Le 15 Mai 2019, par Nicolas Lerègle

Depuis plusieurs années la NASA a pris pour habitude d’étudier la faisabilité de certaines idées, mises par écrit, des auteurs de science-fiction. Ainsi, télétransportation et ascenseurs menant à l’espace pourraient voir le jour.


Le futur (droit) de l’IA : Asimov, HAL ou Vauban ?
La série « Real Humans » ou le film « Blade Runner » mettent en scène des androïdes dont une forme d’humanité, assumée ou copiée, n’est pas la dernière des qualités. Et, les exemples peuvent se multiplier avec une question centrale, quel droit appliquer aux sujets que pourraient être les organismes/objets dotés d’une IA ? Doit-on se référer aux trois lois d’Asimov :
  • Loi n° 1 : un robot ne peut porter atteinte à un être humain ni, restant passif, permettre qu’un être humain soit exposé au danger ;
  • Loi n° 2 : un robot doit obéir aux ordres que lui donne un être humain, sauf si de tels ordres entrent en conflit avec la première loi ;
  • Loi n° 3 : un robot doit protéger son existence tant que cette protection n’entre pas en conflit avec la première ou la deuxième loi.
Ou, craindre des dérapages nous faisant basculer dans un scénario où HAL prendrait le pouvoir…
 
Le droit est un peu démuni, admettons-le, car il est confronté à un schéma peu classique. 
D’un côté un droit habituel et maîtrisé celui de la propriété intellectuelle, les brevets essentiellement, qui protège le créateur et sa création de sa conception à sa fabrication. Ce droit est suffisamment bien étayé pour qu’il ne souffre pas, encore, réellement de contestation du fait de l’irruption de l’IA. Les dessins, les mécanismes, les logiciels, les algorithmes tous ces aspects sont protégeables et permettent à leurs créateurs de faire valoir leurs droits intellectuels sur leurs créations.
 
D’un autre côté, nous avons un corpus de droits à venir plus inhabituel, pour ne pas dire disruptif, au regard de nos usages, constitué par les droits qui entoureront l’usage de l’objet par son propriétaire, mais devront régir les initiatives comportementales - que l’Intelligence Artificielle de l’objet lui permettrait d’avoir - développées de façon autonome. Sans parler de la possibilité d’acquisition de compétences ou de comportements supplémentaires, et donc imprévus, du fait d’une évolution de leurs logiciels par exemple. Après tout, les actualisations des systèmes d’exploitation de nos ordinateurs ou smartphones nous permettent de constater l’émergence de nouvelles fonctionnalités, qui n’étaient pas initialement prévues, améliorant les performances et potentiels de nos équipements.
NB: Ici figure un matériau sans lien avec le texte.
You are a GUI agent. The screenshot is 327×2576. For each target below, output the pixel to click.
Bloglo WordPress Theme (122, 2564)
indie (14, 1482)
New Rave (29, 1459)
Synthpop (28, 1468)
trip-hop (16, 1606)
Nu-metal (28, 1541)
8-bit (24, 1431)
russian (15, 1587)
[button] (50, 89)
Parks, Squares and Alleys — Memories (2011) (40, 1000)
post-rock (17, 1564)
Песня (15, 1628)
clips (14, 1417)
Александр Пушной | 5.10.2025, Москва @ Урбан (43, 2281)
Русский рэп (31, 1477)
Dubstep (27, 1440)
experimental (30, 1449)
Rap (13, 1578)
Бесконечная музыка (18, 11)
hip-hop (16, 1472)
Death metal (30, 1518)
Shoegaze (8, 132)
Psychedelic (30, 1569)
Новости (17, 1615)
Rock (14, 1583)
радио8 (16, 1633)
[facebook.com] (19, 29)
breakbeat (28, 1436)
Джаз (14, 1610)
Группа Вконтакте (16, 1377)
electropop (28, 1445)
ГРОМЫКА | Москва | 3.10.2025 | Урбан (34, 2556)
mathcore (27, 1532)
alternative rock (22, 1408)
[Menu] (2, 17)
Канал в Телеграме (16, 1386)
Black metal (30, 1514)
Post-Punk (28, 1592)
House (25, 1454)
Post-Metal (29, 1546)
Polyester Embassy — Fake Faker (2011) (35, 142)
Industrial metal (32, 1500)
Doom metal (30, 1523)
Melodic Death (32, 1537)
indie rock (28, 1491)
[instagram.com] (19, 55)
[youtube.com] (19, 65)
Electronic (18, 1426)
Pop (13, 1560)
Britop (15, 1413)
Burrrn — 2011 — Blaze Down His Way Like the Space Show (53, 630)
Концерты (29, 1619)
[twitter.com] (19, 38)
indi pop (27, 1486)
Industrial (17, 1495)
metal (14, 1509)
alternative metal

Dans ce second cas de figure qui est responsable des comportements ? Qui est propriétaire des évolutions ? Quelles règles doivent être intégrées dans les logiciels pour être des garde-fous ? Le RGPD sera-t-il compris par un androïde ? Qui, en cas de besoin, la voiture autonome sacrifiera, le conducteur ou des piétons surnuméraires ? Les questions sont infinies.
 
Les trois règles d’Asimov constituent, dans le domaine des applications civiles, un viatique très acceptable et d’une complexité logique en phase avec la question qui domine largement celle du droit, à savoir celle de l’éthique.
 
 En 2015 les animaux se sont vu reconnaître des droits en tant qu’êtres vivants et sensibles (le Code Civil rejoignant les Codes Rural et Pénal en ce sens). Il faut anticiper que dans quelques années les objets/organismes pourvus d’une Intelligence Artificielle, qui n’est après tout que le fruit, avec toutes les implications juridiques que cela sous-entend, de l’intelligence humaine de ses concepteurs, se verront doter des mêmes attributs juridiques endogènes, voire plus, au regard de la place qui leur sera donnée par la société.
 
Cette réflexion doit être menée au pas de charge.  Si le droit est souvent à la traîne des avancées de la science, il ne peut pas se permettre de l’être pour des progrès qui côtoient une science-fiction qui commence déjà à faire partie de notre quotidien proche. Voitures autonomes pour bientôt puis, demain, trains et avions, ordinateurs quantiques aux possibilités de calculs démultipliées, processus de décisions autonomisées, évolutions de nos sociétés autant que de nos modes de travail, humains « améliorés » …pour toutes ces avancées et bien d’autres, le cadre légal qui leur serait afférent n’est pas encore construit et laisse la porte ouverte aux gourous et experts autoproclamés, et remplis de certitudes, d’un droit qui n’existe pas, or le citoyen consommateur doit être protégé.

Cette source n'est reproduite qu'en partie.